Crag dropped like a brick toward the bottom of the cave. But there was one thing I hadn’t take into consideration, that I hope he had, and that was that the cave floor was covered in tendrils. It wasn’t the rocky cave floor that he slammed into, but the rubbery tendrils laying across it. Crag bounced when he hit and went flying back up into the air. He came down again and bounced again, coming closer and closer. By the third time he hit, the impact had diminished enough that was able to turn it into a run. But before I started to have hope, I realized that it was only a matter of time before those tendrils turned on him. Sooner or later they’d grow tired of being stepped on and they’d wrap themselves around him and he’d be ensnared like the rest of us.

But did I even have that long to wait? I was being pulled even further down. My feet were nearly at the gaping mouth. I clung tightly to Tam’s hand. Even though they were very clearly weakened, their grip was still surpringly strong. I could feel myself being pulled between them, between Tam and the tendrils, between the tendrils holding me and the tendrils holding Tam.

Suddenly, Tam let out a pained gasp and I realized that it wasn’t just me in peril here. Tam was being pulled at, as well. Holding their hand, tugging on them, was hurting them. They were weak and I was pulling at their arm while the tendrils holding the rest of them there, suspending them. I had to let go.
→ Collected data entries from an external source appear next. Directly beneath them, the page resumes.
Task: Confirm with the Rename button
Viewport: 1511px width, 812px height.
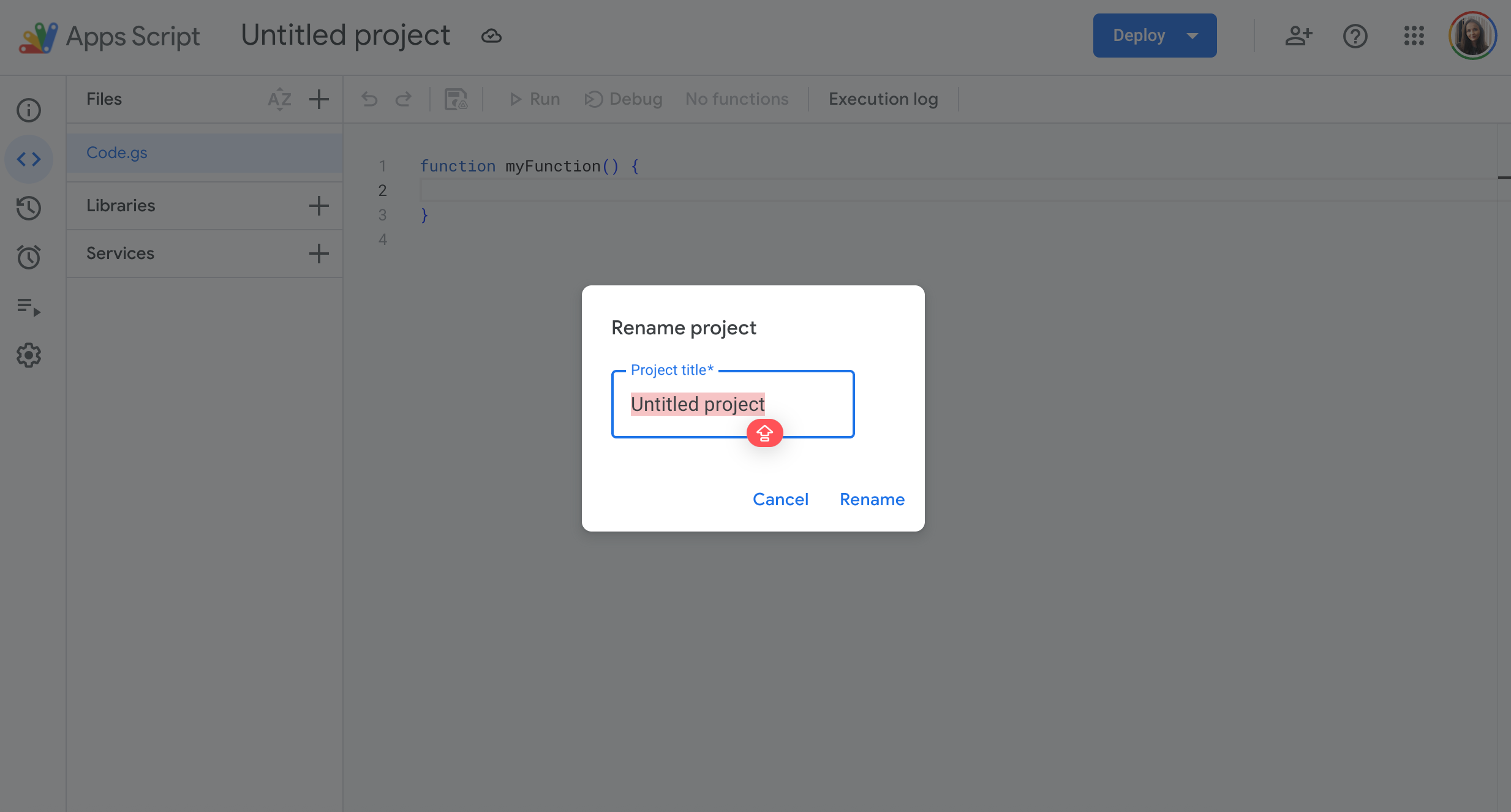Action: (x=872, y=500)
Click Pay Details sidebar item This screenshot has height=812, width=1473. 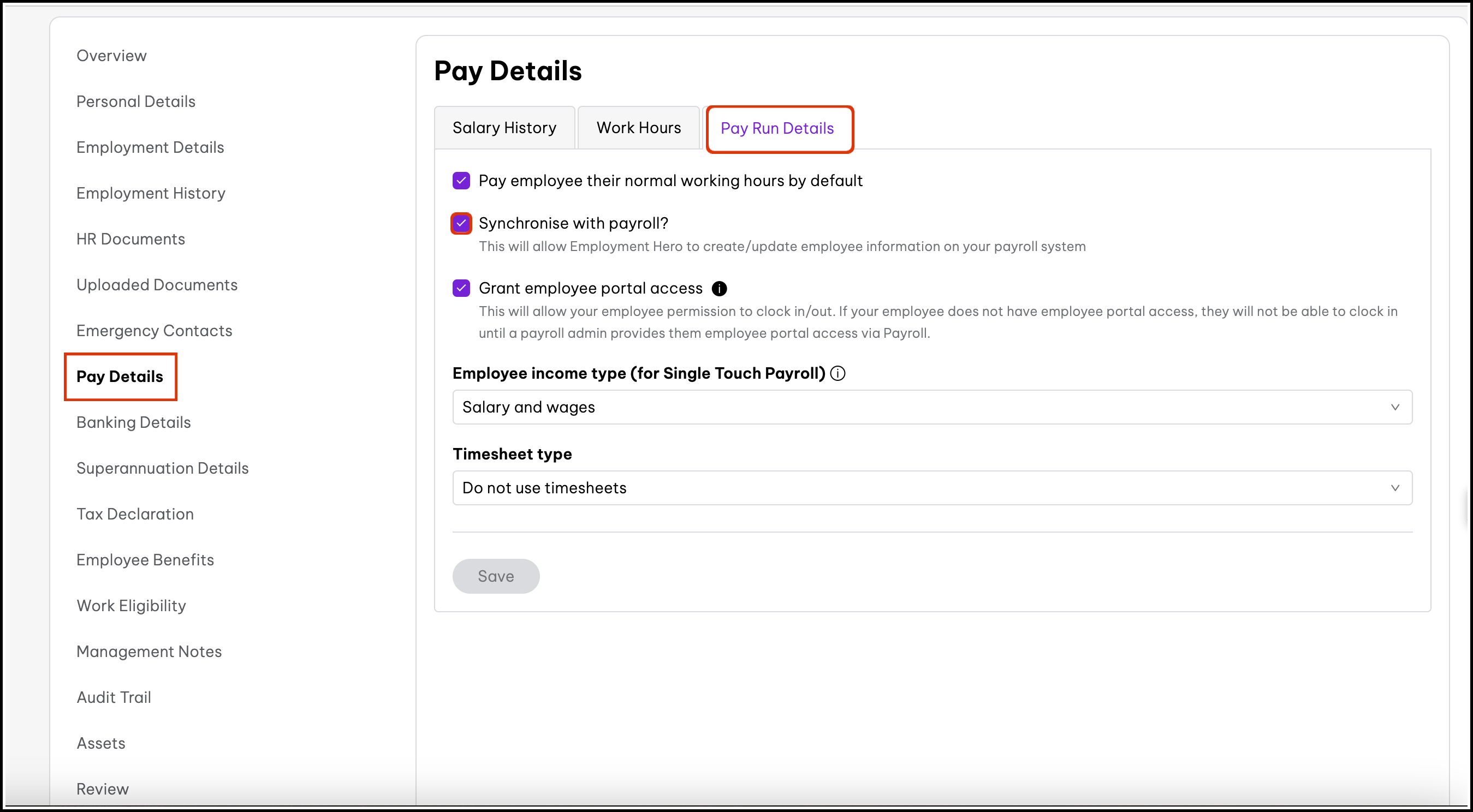pos(120,376)
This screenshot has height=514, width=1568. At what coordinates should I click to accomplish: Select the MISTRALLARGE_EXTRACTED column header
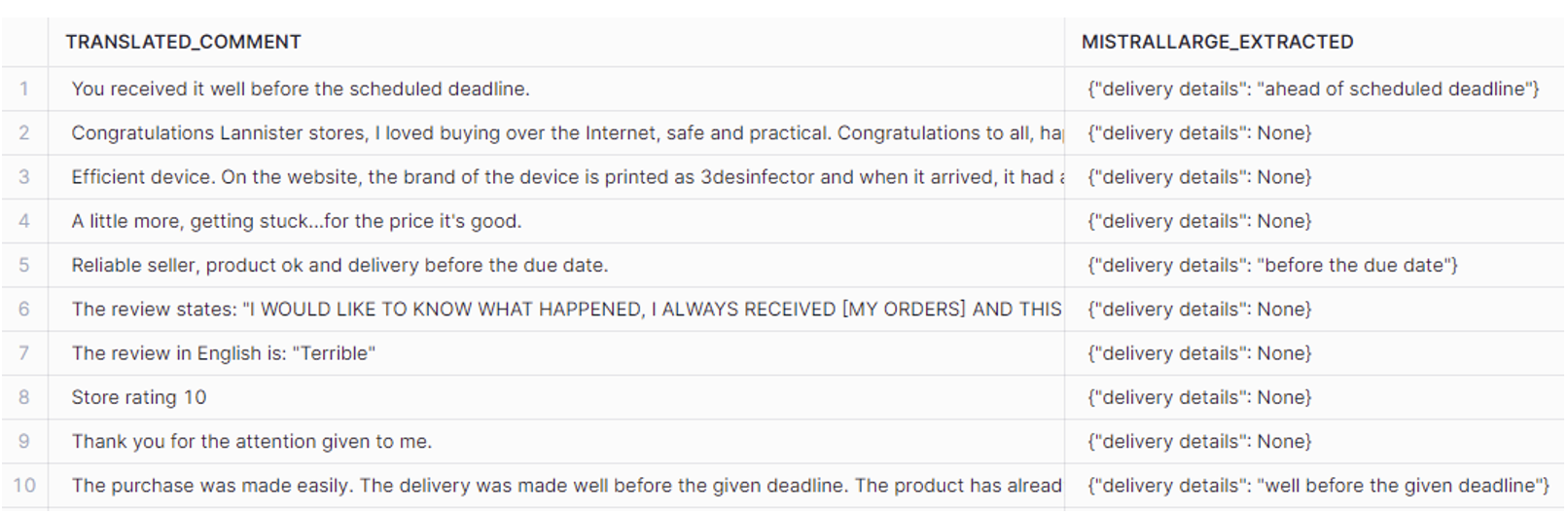[x=1314, y=42]
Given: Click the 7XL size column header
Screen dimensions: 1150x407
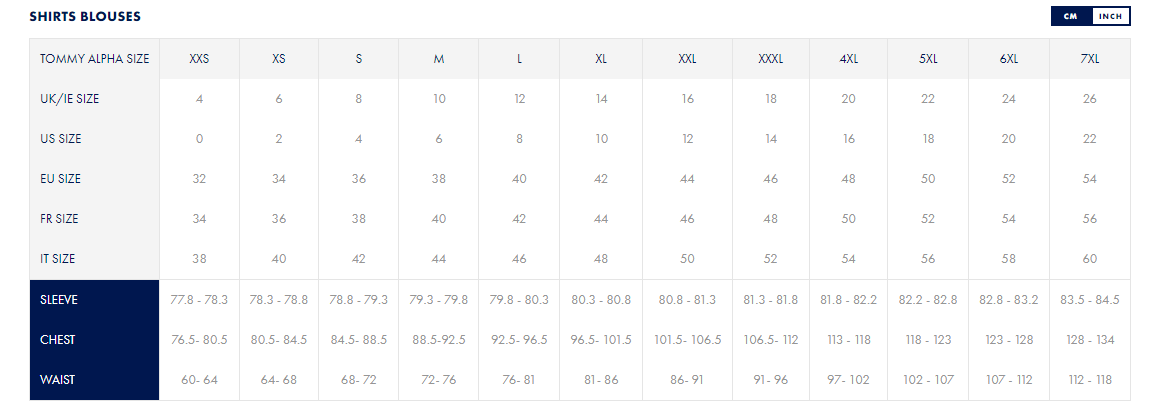Looking at the screenshot, I should (1090, 59).
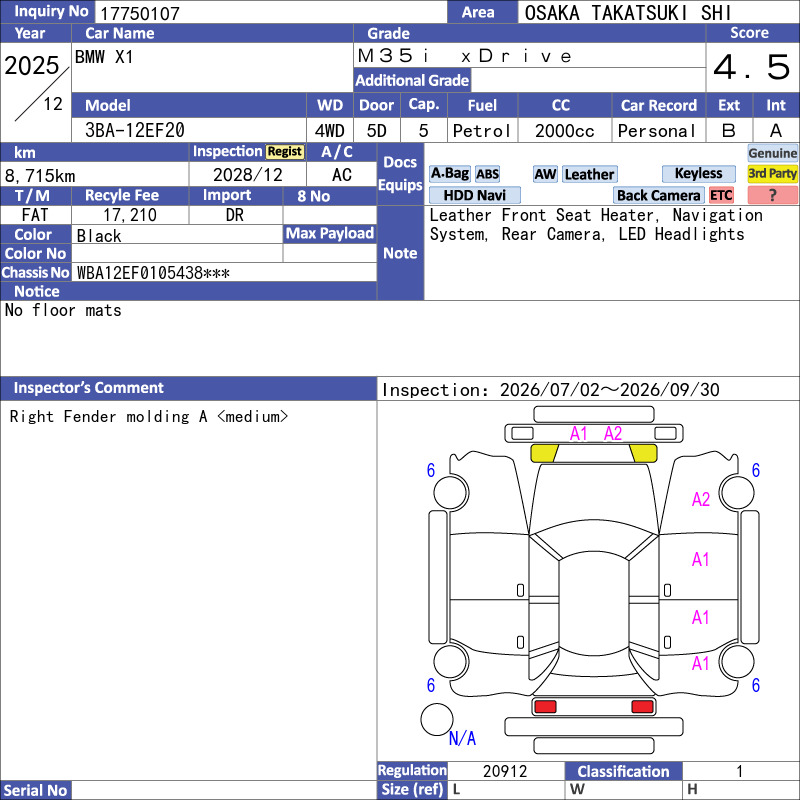Image resolution: width=800 pixels, height=800 pixels.
Task: Click the Keyless equipment badge
Action: 698,174
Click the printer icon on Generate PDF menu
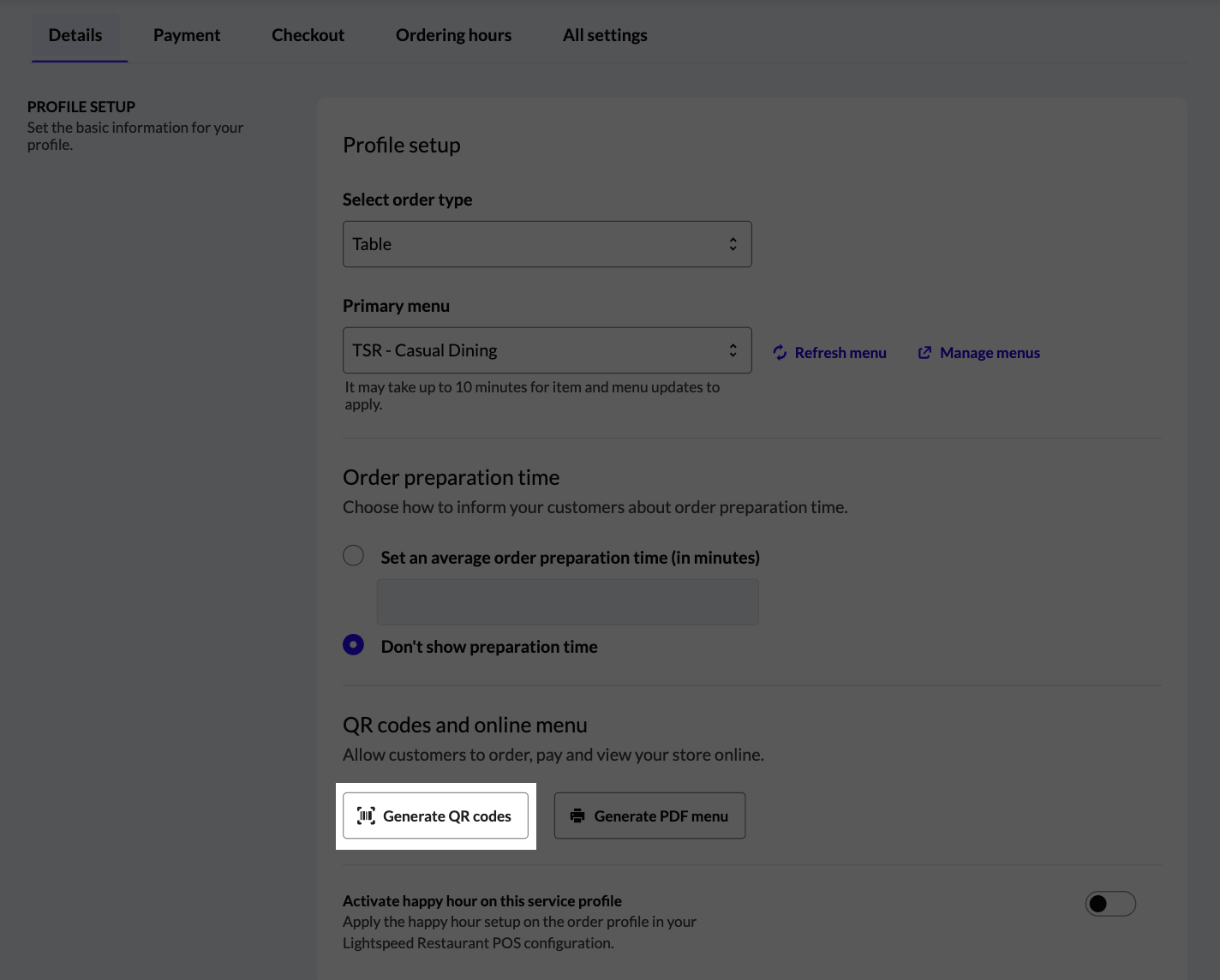The width and height of the screenshot is (1220, 980). 578,815
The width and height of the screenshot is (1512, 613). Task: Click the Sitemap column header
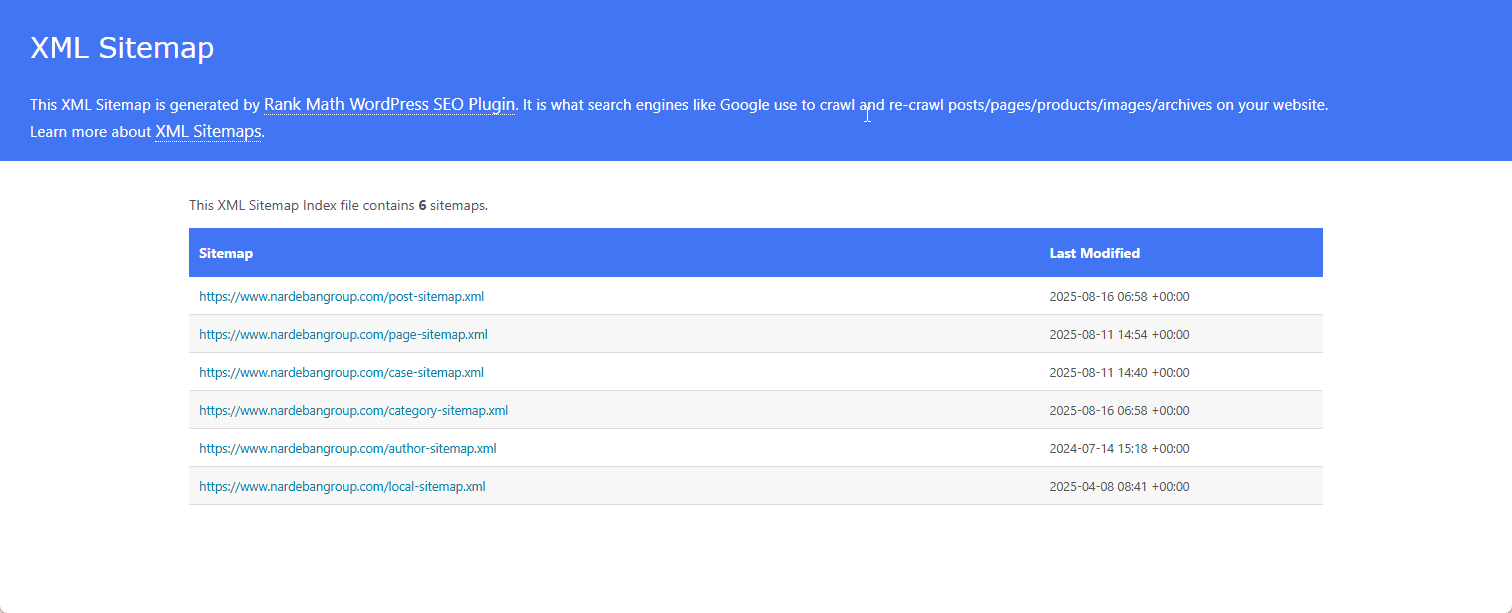226,253
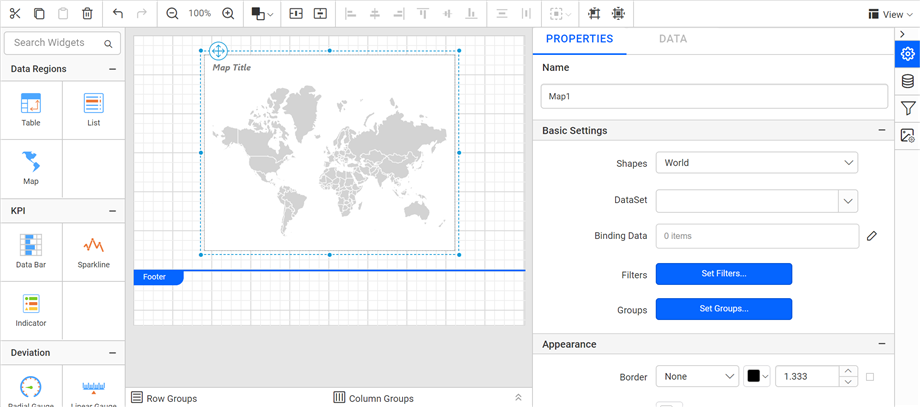This screenshot has width=920, height=407.
Task: Click the Cut scissors icon
Action: click(14, 14)
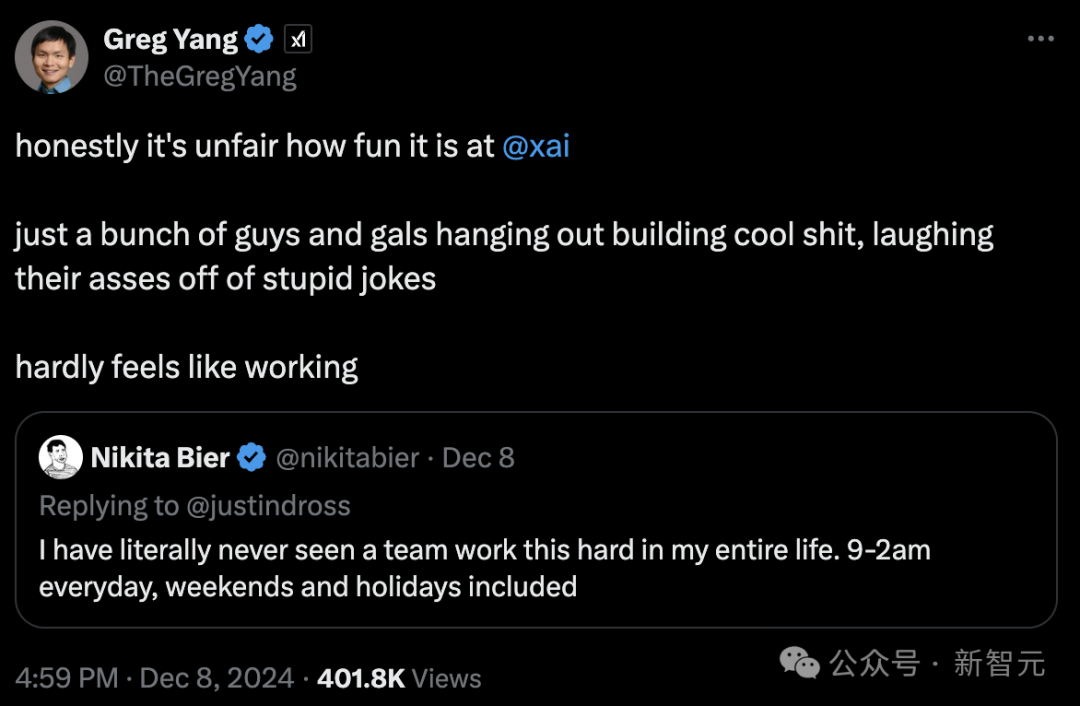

I was going to pull their arm out of their socket and I couldn’t bear to hurt them anymore. Tam tried to grab me again, but they were in no position to help, not anymore. With nothing holding me back, I was pulled down quickly toward the gaping mouth. My feet disappeared inside before I heard the scream.

It was Crag. He was running toward me with long bouncing strides. “Hold on, Frank! I’m coming!”

Desperately, I tried to find something to hold on to, something to slow my descent. I was too far away from Tam. I couldn’t reach them. I was now halfway down the hole. Everything below my waist had been pulled into the creature’s mouth. Crag was still bouncing toward me.

“Frank!” he yelled, as he came ever closer. But he would be too late. I was sinking lower and lower. He was getting closer and closer, but I was now pulled down below my chest. I had to crane my neck to see him and only then when he bounced at the top of his arc.

I was down to my neck. I held my hands out, reaching for him, even though I knew he’d never get there. I was being pulled lower and lower. I could see Crag running. I could see him dive toward me as I slipped beneath the hole.

I remember thinking it was the last I would see of him, the last I would see of anyone. The only place to look was directly above me, to Tam lying there, suspended in the air, unable to move. My hands were the only part of me above the hole. It was down to my elbows, my forearms, my wrists, my palm, my fingers… I was almost completely consumed. All seemed lost. I thought that was the end and then…something grabbed me.